## What to do
Take the material below and reproduce, word for word, only the lines from the line with "Click the 利用店舗を指定する" through the line with "Click uncovered lines 1-7 for main.ts".

## Exercise input
Start of Block

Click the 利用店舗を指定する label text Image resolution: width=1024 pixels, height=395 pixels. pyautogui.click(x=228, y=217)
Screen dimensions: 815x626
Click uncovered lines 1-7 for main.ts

End of Block
Start of Block

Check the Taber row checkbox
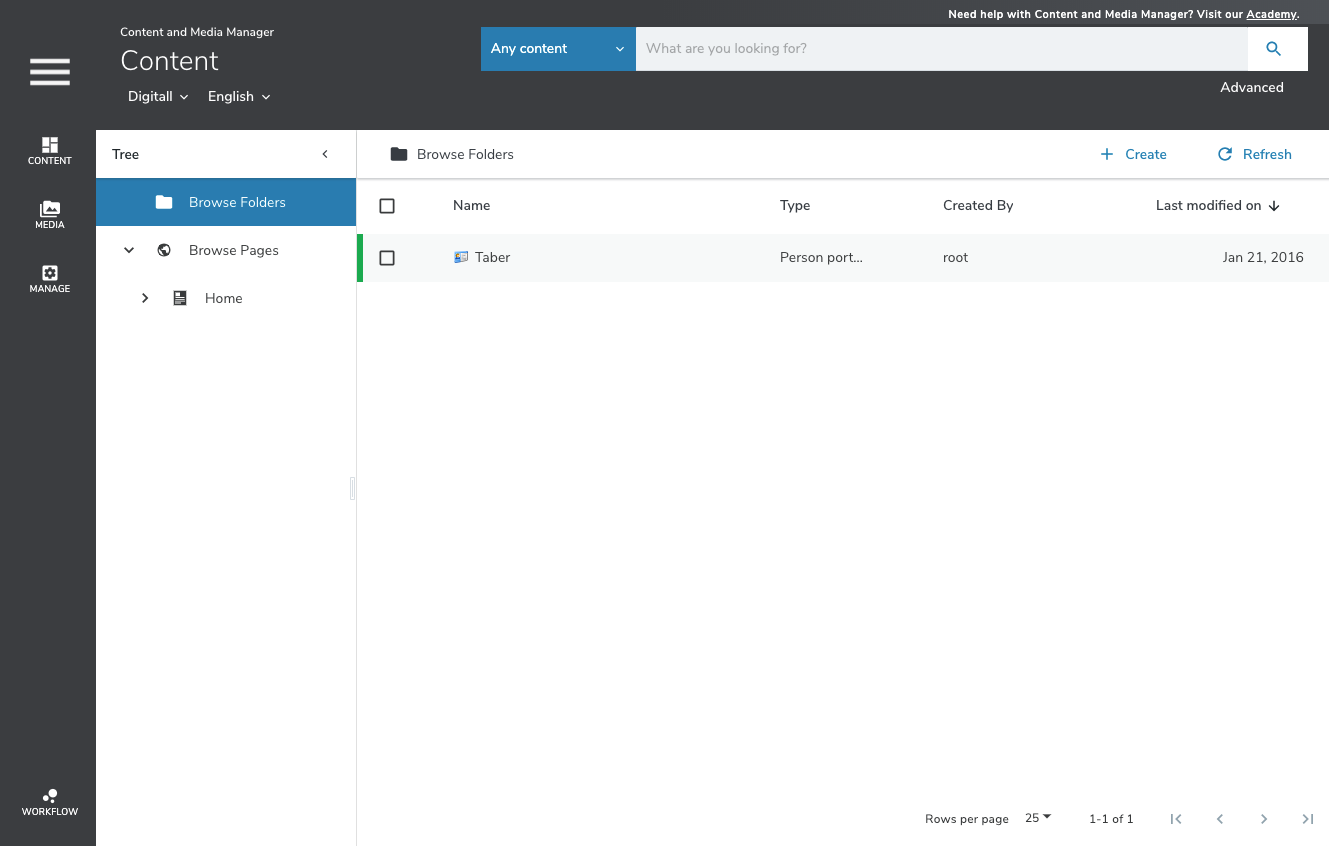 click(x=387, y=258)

End of Block
Start of Block

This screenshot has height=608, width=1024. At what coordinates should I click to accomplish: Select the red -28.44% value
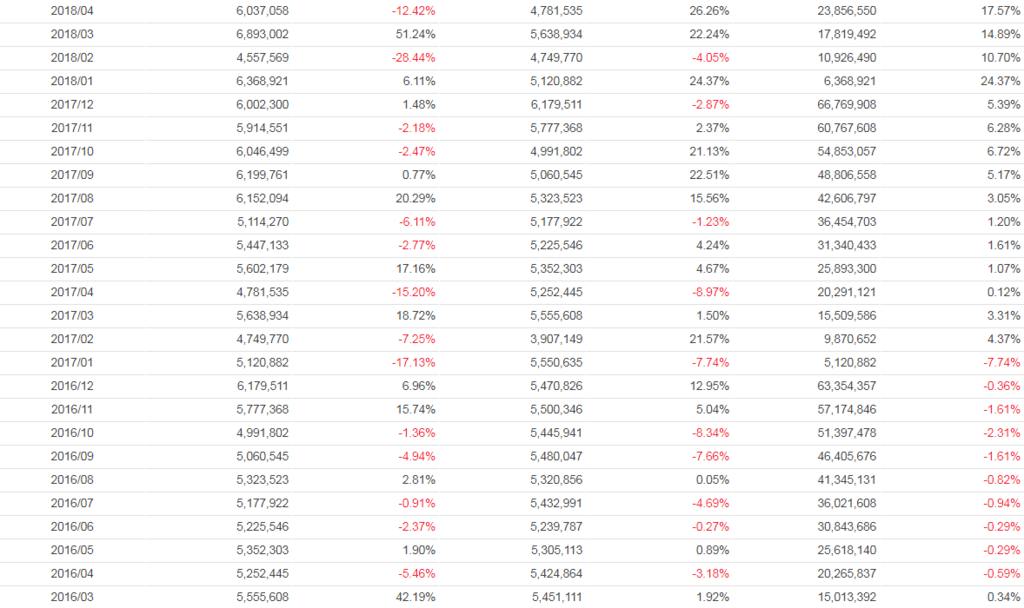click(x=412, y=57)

End of Block

## Written response
Click the 利用店舗を指定する label text Image resolution: width=1024 pixels, height=395 pixels. pyautogui.click(x=228, y=217)
Screen dimensions: 815x626
Click uncovered lines 1-7 for main.ts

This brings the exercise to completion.